Is it "theoretically" possible to just parse the syntax though? At least you should parse also syntax extensions, right?

Mario Carneiro (Jun 20 2024 at 21:34):

see also https://leanprover.zulipchat.com/#narrow/stream/270676-lean4/topic/quick.20and.20dirty.20mode

Damiano Testa (Jun 20 2024 at 21:35):

Ok, yes, I have seen these discussions. Let's hope that something happens along these lines!

Damiano Testa (Jun 21 2024 at 07:53):

I think that in the long run, it might make sense to abstract runRefactoring into an argument to lake exe refactor, so that we may then do lake exe refactor deprecations or lake exe refactor unnecessary_syntax or whatever and each calls refactor with the specialised runRefactoring function.

Damiano Testa (Jun 24 2024 at 22:45):

What would be the view of having certain "self-correcting" linters run on a schedule using refactor? For instance, a good candidate for this could be the "unused tactic" linter, flagging tactics that do not change any metavariable (note that this is different from the unreachable tactic linter). E.g., when I ran it several weeks ago it flagged a few congrs, some norm_nums maybe for which the list of metavariables before and after the tactic was unchanged.

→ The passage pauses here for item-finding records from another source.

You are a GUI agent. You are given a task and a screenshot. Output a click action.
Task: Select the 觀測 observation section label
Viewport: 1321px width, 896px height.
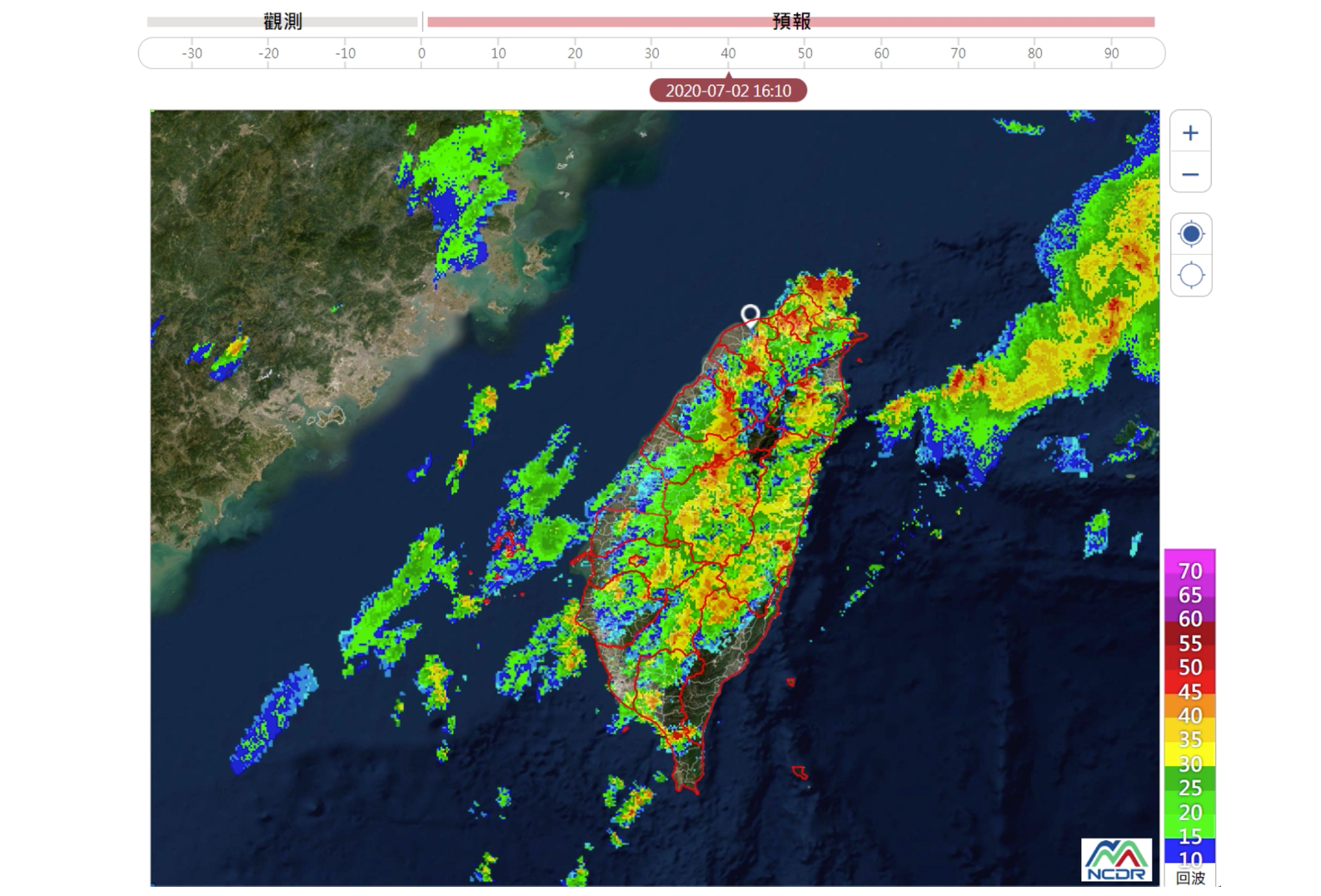point(282,22)
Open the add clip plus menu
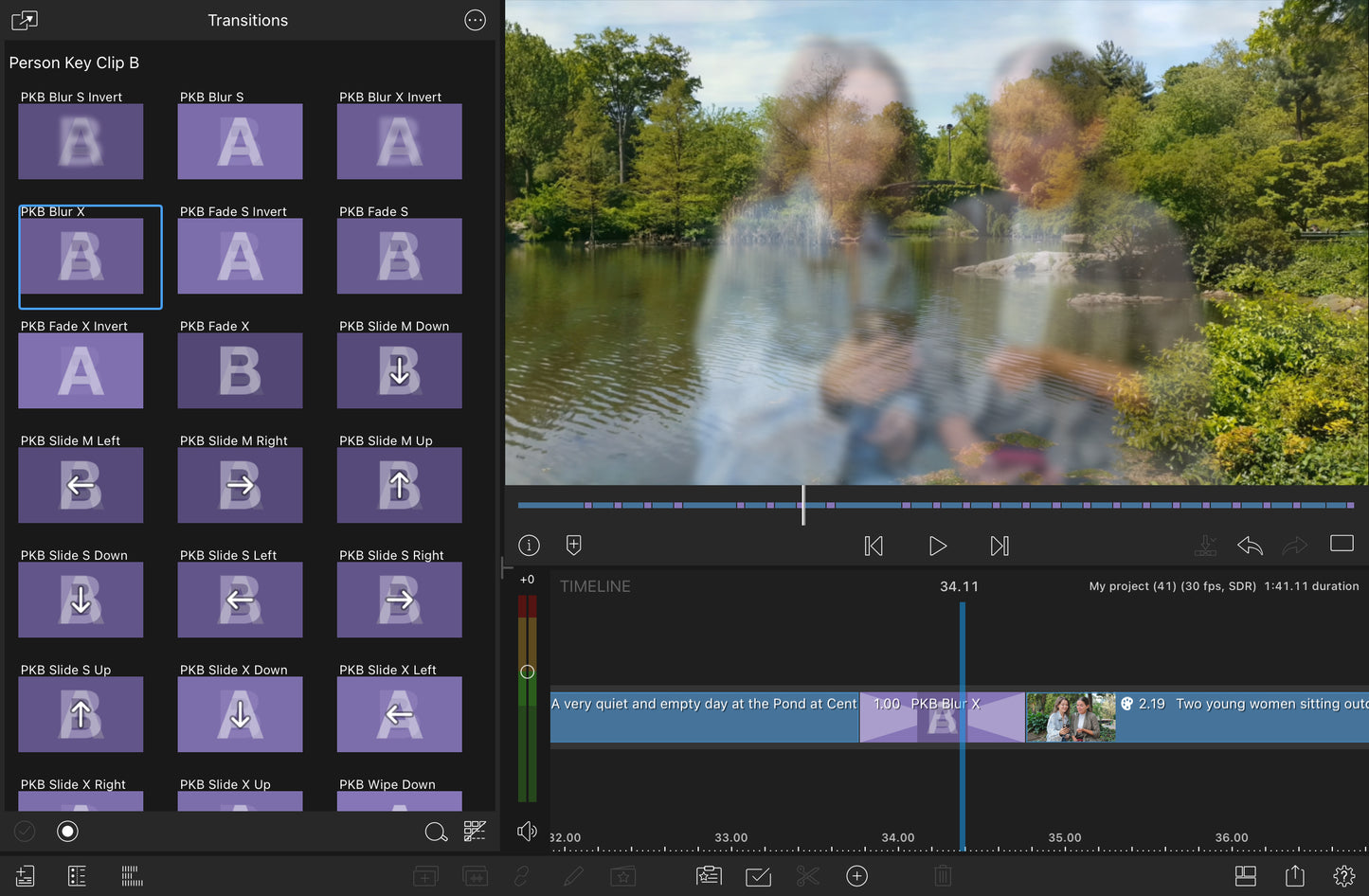Image resolution: width=1369 pixels, height=896 pixels. 856,876
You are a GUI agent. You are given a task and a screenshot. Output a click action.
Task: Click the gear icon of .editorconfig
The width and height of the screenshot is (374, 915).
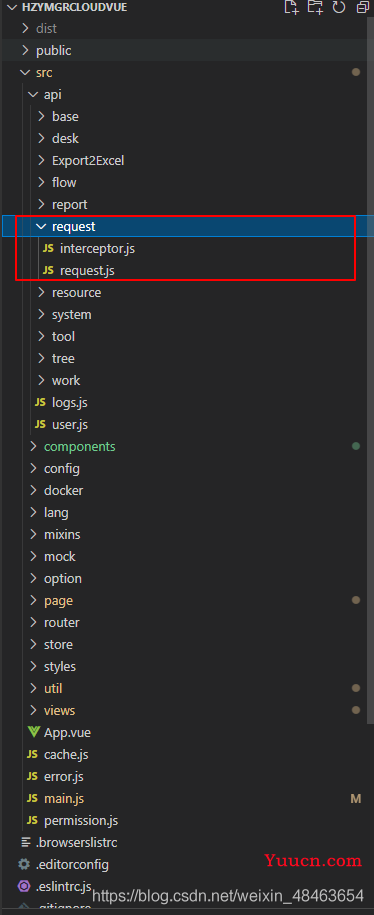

The linter could produce the metaprogram that feeds into refactor and then refactor could perform the replacements.

Damiano Testa (Jun 24 2024 at 22:49):

In order to maximize self-referentiality, the linter could write a metaprogram that instructs refactor to modify runRefactoring inside its own file, in such a way that a second run of refactor would perform the removal of unused tactics.

Mario Carneiro (Jun 25 2024 at 00:31):

I don't think there is any need for self modifying code here (except insofar as any refactor is modifying code). The original idea was to have a small library of named refactors which can be selected either at the command line as you suggest, or via some easily editable script (i.e. runRefactoring is a one liner which calls a previously prepared refactoring function). For "unused tactic", we can just permanently have such a refactoring available but not called by default. There is no need for a linter to write the refactoring, they just share a common bit of code.